## Exercise prompt
Filter the entries for the word "Dapodikdas". Copy each line that has it.

─── Data to use

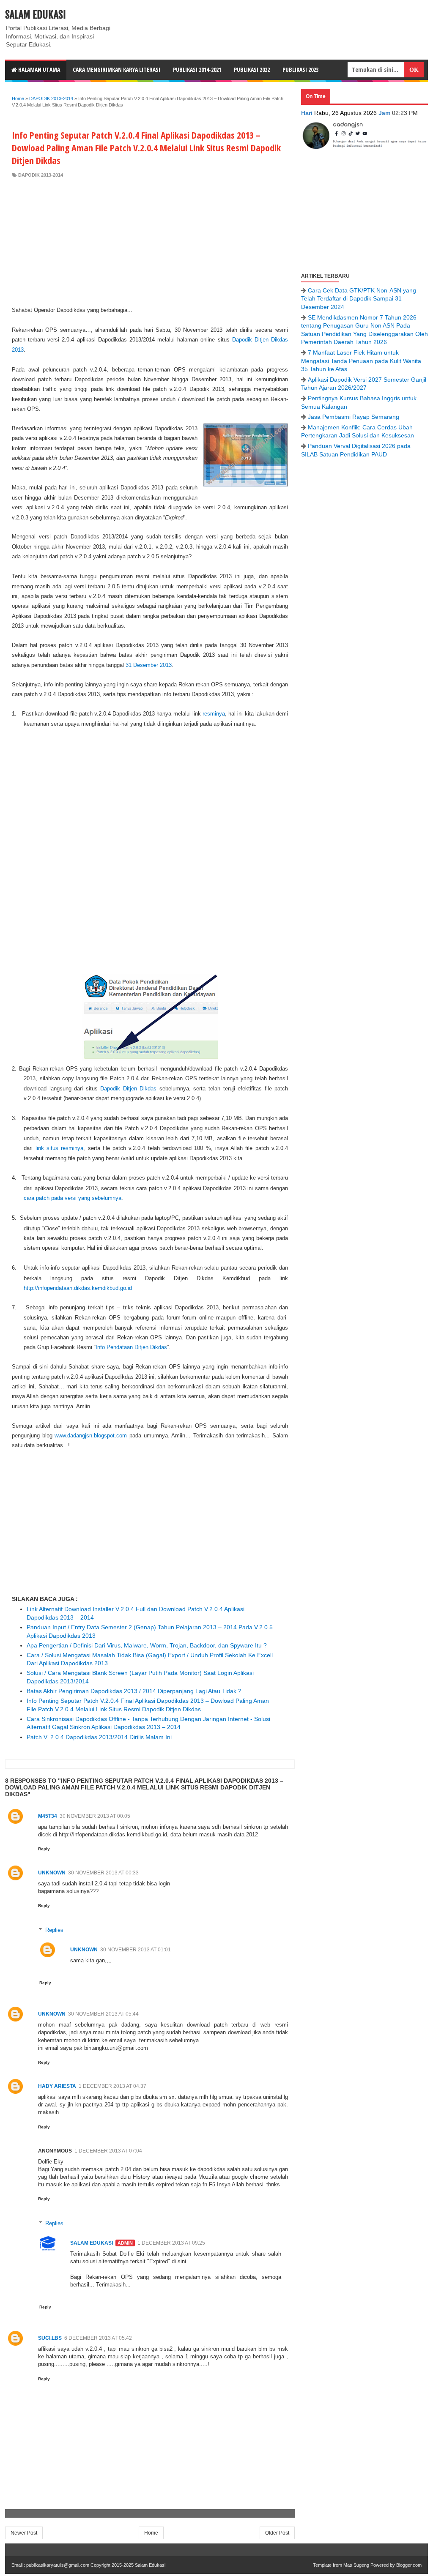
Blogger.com (409, 2565)
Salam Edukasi (35, 14)
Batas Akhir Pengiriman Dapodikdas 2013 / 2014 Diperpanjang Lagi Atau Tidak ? (134, 1691)
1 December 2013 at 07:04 (108, 2151)
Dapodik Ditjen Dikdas (128, 1088)
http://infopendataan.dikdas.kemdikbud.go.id (78, 1288)
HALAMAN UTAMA (38, 70)
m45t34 (47, 1816)
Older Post (277, 2533)
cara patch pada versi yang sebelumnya (72, 1198)
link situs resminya (60, 1148)
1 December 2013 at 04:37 (112, 2086)
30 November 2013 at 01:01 (135, 1950)
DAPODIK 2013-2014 (40, 175)
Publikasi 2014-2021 (197, 70)
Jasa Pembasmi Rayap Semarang (353, 416)
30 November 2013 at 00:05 (95, 1816)
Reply (44, 1849)
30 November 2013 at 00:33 (103, 1873)
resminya (214, 713)
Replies (54, 1930)
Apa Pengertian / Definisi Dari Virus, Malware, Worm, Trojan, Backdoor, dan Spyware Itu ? (147, 1645)
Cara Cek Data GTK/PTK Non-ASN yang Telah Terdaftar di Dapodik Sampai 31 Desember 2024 (358, 298)
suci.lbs (50, 2338)
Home (151, 2533)
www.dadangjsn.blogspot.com (91, 1435)
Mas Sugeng (356, 2565)
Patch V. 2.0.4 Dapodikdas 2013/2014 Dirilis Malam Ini (99, 1737)
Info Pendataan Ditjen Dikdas (131, 1347)
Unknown (52, 1873)
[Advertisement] (150, 242)
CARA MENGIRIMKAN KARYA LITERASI (116, 70)
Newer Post (24, 2533)
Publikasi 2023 (300, 70)
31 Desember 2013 (149, 665)
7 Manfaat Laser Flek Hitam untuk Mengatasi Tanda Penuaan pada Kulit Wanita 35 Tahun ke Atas (361, 360)
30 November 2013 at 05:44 (103, 2014)
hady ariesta (57, 2086)
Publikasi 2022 (252, 70)
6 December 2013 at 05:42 (98, 2338)
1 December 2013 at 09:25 (171, 2243)
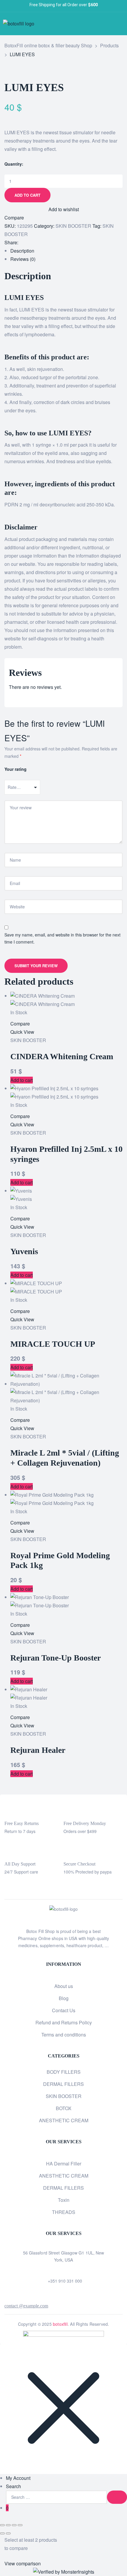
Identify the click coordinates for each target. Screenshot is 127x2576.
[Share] (14, 2525)
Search (13, 2486)
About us (63, 1986)
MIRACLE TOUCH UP (52, 1343)
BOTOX (63, 2108)
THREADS (63, 2212)
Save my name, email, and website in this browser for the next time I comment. (62, 938)
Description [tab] (22, 250)
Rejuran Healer (37, 1750)
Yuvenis (24, 1251)
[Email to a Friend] (45, 242)
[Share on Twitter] (29, 242)
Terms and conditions (63, 2034)
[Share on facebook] (23, 242)
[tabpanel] (63, 682)
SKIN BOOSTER (73, 225)
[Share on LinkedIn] (34, 242)
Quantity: (13, 164)
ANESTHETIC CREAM (63, 2120)
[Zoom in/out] (2, 2525)
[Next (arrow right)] (8, 2533)
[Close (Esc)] (20, 2525)
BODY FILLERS (64, 2071)
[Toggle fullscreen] (8, 2525)
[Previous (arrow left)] (2, 2533)
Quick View (22, 1031)
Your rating (15, 769)
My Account (18, 2478)
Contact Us (63, 2010)
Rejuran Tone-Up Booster (55, 1657)
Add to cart (27, 195)
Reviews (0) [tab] (22, 259)
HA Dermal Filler (63, 2163)
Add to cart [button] (21, 1080)
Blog (64, 1998)
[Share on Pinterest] (39, 242)
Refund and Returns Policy (63, 2022)
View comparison (22, 2563)
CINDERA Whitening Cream (61, 1056)
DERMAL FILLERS (63, 2084)
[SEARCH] (117, 2497)
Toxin (63, 2200)
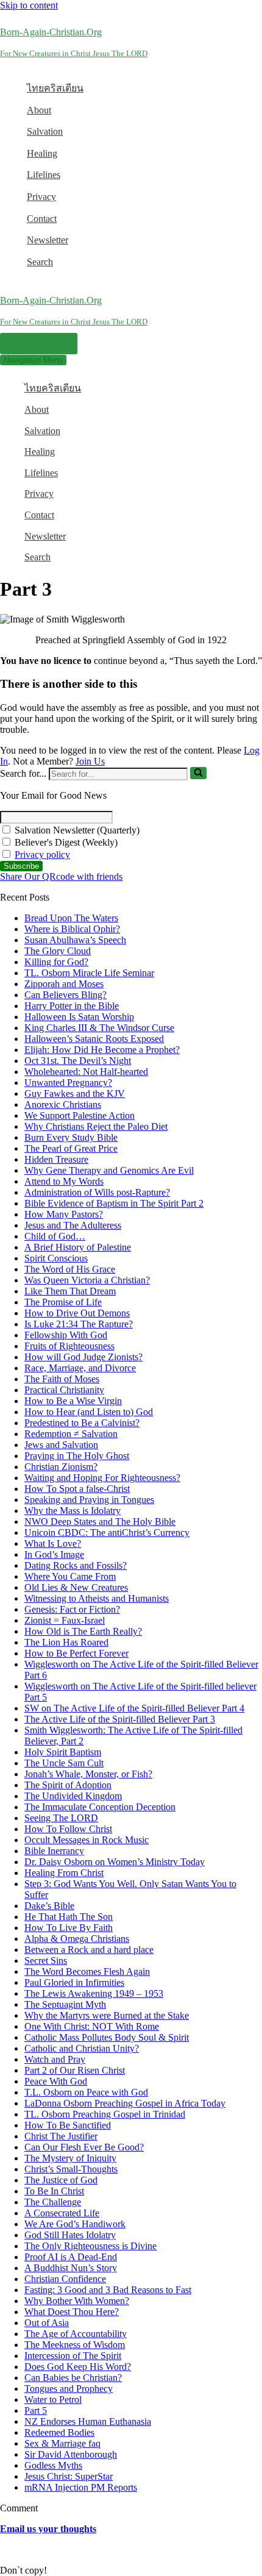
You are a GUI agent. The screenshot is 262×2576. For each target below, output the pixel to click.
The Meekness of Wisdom (74, 2344)
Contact (42, 218)
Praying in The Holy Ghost (76, 1455)
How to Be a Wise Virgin (73, 1401)
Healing (42, 153)
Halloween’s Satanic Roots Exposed (94, 1038)
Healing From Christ (64, 1873)
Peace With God (55, 2081)
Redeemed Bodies (59, 2432)
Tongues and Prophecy (68, 2388)
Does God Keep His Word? (77, 2366)
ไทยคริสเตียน (55, 88)
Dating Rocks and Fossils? (75, 1565)
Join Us (90, 761)
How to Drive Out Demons (77, 1313)
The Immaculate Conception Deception (99, 1807)
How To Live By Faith (68, 1927)
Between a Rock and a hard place (89, 1949)
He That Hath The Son (68, 1916)
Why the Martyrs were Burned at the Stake (106, 2015)
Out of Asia (46, 2322)
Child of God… (54, 1236)
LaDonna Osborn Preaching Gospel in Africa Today (124, 2103)
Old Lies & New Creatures (76, 1587)
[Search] (198, 773)
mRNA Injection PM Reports (80, 2487)
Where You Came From (70, 1576)
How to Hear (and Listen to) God (88, 1412)
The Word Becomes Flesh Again (87, 1971)
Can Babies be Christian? (73, 2377)
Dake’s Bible (49, 1905)
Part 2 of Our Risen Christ (74, 2070)
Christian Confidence (65, 2279)
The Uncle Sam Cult (64, 1763)
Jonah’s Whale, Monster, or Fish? (88, 1774)
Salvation (45, 131)
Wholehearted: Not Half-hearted (86, 1071)
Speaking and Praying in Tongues (89, 1499)
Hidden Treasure (56, 1159)
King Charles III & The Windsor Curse (99, 1027)
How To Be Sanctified (67, 2125)
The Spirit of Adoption (68, 1785)
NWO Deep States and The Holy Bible (99, 1521)
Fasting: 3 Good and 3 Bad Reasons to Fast (107, 2290)
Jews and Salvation (61, 1445)
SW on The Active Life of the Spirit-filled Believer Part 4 (134, 1708)
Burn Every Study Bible (71, 1137)
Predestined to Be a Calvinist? (82, 1423)
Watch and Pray (54, 2059)
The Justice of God (60, 2180)
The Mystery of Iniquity (70, 2158)
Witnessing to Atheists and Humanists (96, 1598)
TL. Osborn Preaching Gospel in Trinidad (104, 2114)
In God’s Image (54, 1554)
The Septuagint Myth (65, 2004)
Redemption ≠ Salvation (71, 1434)
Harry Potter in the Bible (71, 1006)
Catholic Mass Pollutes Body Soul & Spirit (106, 2037)
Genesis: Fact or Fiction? (72, 1609)
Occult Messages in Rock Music (86, 1840)
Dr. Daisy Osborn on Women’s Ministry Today (114, 1862)
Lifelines (43, 174)
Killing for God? (56, 962)
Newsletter (47, 240)
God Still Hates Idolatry (70, 2235)
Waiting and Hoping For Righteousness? (102, 1477)
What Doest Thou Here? (71, 2312)
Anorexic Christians (62, 1104)
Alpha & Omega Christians (76, 1938)
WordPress (97, 2549)
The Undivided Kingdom (73, 1796)
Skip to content (29, 5)
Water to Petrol (53, 2399)
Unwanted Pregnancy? (68, 1082)
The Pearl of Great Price (71, 1148)
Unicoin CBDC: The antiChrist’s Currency (106, 1532)
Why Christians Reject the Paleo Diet (96, 1126)
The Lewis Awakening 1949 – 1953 (93, 1993)
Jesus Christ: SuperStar (68, 2476)
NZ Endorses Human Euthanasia (87, 2421)
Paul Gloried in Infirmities (74, 1982)
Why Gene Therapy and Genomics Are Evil (109, 1170)
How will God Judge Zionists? (83, 1357)
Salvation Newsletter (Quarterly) (76, 830)
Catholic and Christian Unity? (81, 2048)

──────

## Finished task
Batas Akhir Pengiriman Dapodikdas 2013 / 2014 Diperpanjang Lagi Atau Tidak ? (134, 1691)
Patch V. 2.0.4 Dapodikdas 2013/2014 Dirilis Malam Ini (99, 1737)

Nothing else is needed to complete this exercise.